### What the task requires
Could you transcribe every entry exactly, leaving nothing out?

*** Extracted entries ***

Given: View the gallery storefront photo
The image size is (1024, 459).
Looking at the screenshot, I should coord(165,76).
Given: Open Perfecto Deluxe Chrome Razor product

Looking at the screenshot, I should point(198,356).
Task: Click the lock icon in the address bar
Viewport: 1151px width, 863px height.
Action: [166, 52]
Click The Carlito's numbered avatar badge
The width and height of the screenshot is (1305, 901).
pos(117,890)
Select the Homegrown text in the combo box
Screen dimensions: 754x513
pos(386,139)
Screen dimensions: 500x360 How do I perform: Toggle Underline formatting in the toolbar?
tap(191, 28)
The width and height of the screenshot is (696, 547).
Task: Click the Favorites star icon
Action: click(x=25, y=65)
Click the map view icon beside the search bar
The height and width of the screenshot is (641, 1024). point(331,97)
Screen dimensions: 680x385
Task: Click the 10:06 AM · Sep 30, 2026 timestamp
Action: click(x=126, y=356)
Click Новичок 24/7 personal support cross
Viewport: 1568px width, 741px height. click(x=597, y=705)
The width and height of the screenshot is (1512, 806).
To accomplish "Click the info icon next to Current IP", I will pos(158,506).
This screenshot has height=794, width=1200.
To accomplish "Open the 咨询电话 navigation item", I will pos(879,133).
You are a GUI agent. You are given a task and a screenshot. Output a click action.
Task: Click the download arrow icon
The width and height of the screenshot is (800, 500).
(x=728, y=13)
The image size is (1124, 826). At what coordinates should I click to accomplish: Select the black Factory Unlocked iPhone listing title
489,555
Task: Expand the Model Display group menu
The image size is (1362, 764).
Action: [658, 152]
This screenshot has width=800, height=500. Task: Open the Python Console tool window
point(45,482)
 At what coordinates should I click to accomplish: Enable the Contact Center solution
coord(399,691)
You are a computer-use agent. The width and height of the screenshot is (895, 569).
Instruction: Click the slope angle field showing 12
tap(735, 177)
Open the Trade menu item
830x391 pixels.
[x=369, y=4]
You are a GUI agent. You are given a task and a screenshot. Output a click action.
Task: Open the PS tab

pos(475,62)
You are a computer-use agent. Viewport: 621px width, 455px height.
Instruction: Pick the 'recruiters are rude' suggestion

*** End of Extracted entries ***

### Worked solution
Given: View the gallery storefront photo
The image size is (1024, 459).
Looking at the screenshot, I should coord(165,76).
Given: Open Perfecto Deluxe Chrome Razor product

Looking at the screenshot, I should point(198,356).
Task: Click the lock icon in the address bar
Viewport: 1151px width, 863px height.
Action: [166, 52]
Click The Carlito's numbered avatar badge
The width and height of the screenshot is (1305, 901).
pos(117,890)
Select the Homegrown text in the combo box
Screen dimensions: 754x513
pos(386,139)
Screen dimensions: 500x360 How do I perform: Toggle Underline formatting in the toolbar?
tap(191, 28)
The width and height of the screenshot is (696, 547).
Task: Click the Favorites star icon
Action: click(x=25, y=65)
Click the map view icon beside the search bar
The height and width of the screenshot is (641, 1024). point(331,97)
Screen dimensions: 680x385
Task: Click the 10:06 AM · Sep 30, 2026 timestamp
Action: click(x=126, y=356)
Click Новичок 24/7 personal support cross
Viewport: 1568px width, 741px height. click(x=597, y=705)
The width and height of the screenshot is (1512, 806).
To accomplish "Click the info icon next to Current IP", I will pos(158,506).
This screenshot has height=794, width=1200.
To accomplish "Open the 咨询电话 navigation item", I will pos(879,133).
You are a GUI agent. You are given a task and a screenshot. Output a click action.
Task: Click the download arrow icon
The width and height of the screenshot is (800, 500).
(x=728, y=13)
The image size is (1124, 826). At what coordinates should I click to accomplish: Select the black Factory Unlocked iPhone listing title
489,555
Task: Expand the Model Display group menu
The image size is (1362, 764).
Action: [658, 152]
This screenshot has width=800, height=500. Task: Open the Python Console tool window
point(45,482)
 At what coordinates should I click to accomplish: Enable the Contact Center solution
coord(399,691)
You are a computer-use agent. The width and height of the screenshot is (895, 569).
Instruction: Click the slope angle field showing 12
tap(735, 177)
Open the Trade menu item
830x391 pixels.
[x=369, y=4]
You are a GUI agent. You are given a task and a screenshot. Output a click action.
Task: Open the PS tab

pos(475,62)
You are a computer-use agent. Viewport: 621px width, 455px height.
Instruction: Pick the 'recruiters are rude' suggestion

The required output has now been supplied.